Intel-XE Archive on lore.kernel.org
 help / color / mirror / Atom feed

From: "Thomas Hellström" <thomas.hellstrom@linux.intel.com>
To: Matthew Brost <matthew.brost@intel.com>
Cc: intel-xe@lists.freedesktop.org
Subject: Re: [RFC PATCH 0/8] ULLS for kernel submission of migration jobs
Date: Tue, 17 Sep 2024 08:59:10 +0200	[thread overview]
Message-ID: <5ee3eec0b0c8585b0b278d9f2f779d299aa51e3a.camel@linux.intel.com> (raw)
In-Reply-To: <Zug40aMNkJ9ZibYC@DUT025-TGLU.fm.intel.com>

Hi, Matt

On Mon, 2024-09-16 at 13:55 +0000, Matthew Brost wrote:
> On Mon, Aug 12, 2024 at 05:26:26PM +0000, Matthew Brost wrote:
> > On Mon, Aug 12, 2024 at 10:53:01AM +0200, Thomas Hellström wrote:
> > > Hi, Matt,
> > > 
> > > On Sun, 2024-08-11 at 19:47 -0700, Matthew Brost wrote:
> > > > Ultra low latency for kernel submission of migration jobs.
> > > > 
> > > > The basic idea is that faults (CPU or GPU) typically depend on
> > > > migration
> > > > jobs. Faults should be addressed as quickly as possible, but
> > > > context
> > > > switches via GuC on hardware are slow. To avoid context
> > > > switches,
> > > > perform ULLS in the kernel for migration jobs on discrete
> > > > faulting
> > > > devices with an LR VM open.
> > > > 
> > > > This is implemented by switching the migration layer to ULLS
> > > > mode
> > > > upon
> > > > opening an LR VM. In ULLS mode, migration jobs have a preamble
> > > > and
> > > > postamble: the preamble clears the current semaphore value, and
> > > > the
> > > > postamble waits for the next semaphore value.
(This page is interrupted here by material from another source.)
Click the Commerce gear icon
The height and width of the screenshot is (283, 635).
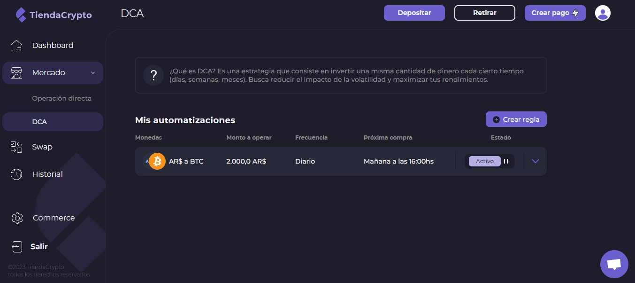[17, 218]
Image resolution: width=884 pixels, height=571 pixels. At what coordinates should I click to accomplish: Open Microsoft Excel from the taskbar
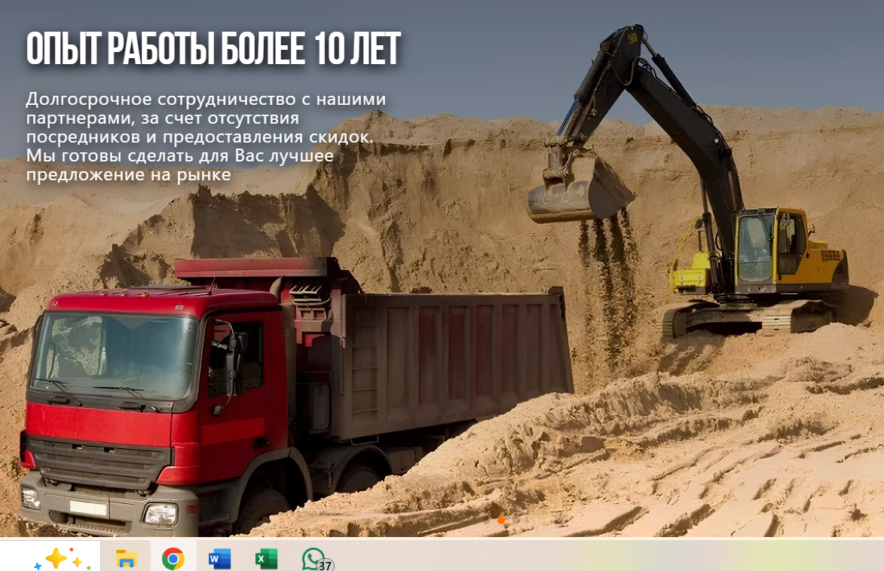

Each job
> > > > submission
> > > > sets
> > > > the current semaphore in memory, bypassing the GuC. The net
> > > > effect is
> > > > that the migration execution queue never gets switched off the
> > > > hardware
> > > > while an LR VM is open.
> > > > 
> > > > There may be concerns regarding power management, as the ring
> > > > program
> > > > continuously runs on a copy engine, and a force wake reference
> > > > to a
> > > > copy
> > > > engine is held with an LR VM open.
> > > > 
> > > > The implementation has been lightly tested but seems to be
> > > > working.
> > > > 
> > > > This approach will likely be put on hold until SVM is
> > > > operational
> > > > with
> > > > benchmarks, but it is being posted early for feedback and as a
> > > > public
> > > > checkpoint.
> > > > 
> > > > Matt
> > > 
> > > The main concern I have with this is that, at least according to
> > > upstream discussions, pagefaults are so slow anyway, a performant
> > > stack
> > > needs to try extremely hard to avoid them using manual prefaults,
> > > and
> > > if we hit a gpu pagefault, we've lost anyway and any migration
> > > latency
> > > optimization won't matter much.
> > > 
> > 
> > I agree that if pagefaults are getting hit all the time we are in
> > trouble wrt to performance but that doesn't mean when they do occur
> > we
> > shouldn't try to make servicing them as fast as possible.
> > 
> 
> Okay, there is definitely something to this. I have an SVM test that
> serially bounces (i.e., each bounce results in a GuC context switch)
> a
> 2M allocation via fault about 1,000 times between the CPU and GPU. I
> applied this series and added a modparam to enable/disable ULLS to
> the
> tip of my latest working branch [3].
> 
> Without ULLS enabled, the test on average took about 3 seconds on
> BMG.
> With ULLS enabled, the test on average took 2 seconds. I was
> expecting a
> small gain, but this is significant. Other similar sections I have
> seen
> a speed nearing twice as fast. It seems to indicate that this series
> is
> definitely worth pursuing.
> 
> Also note that any operation using the migrate engine will see gains
> (e.g., clearing BOs, prefetches, eviction) in terms of latency.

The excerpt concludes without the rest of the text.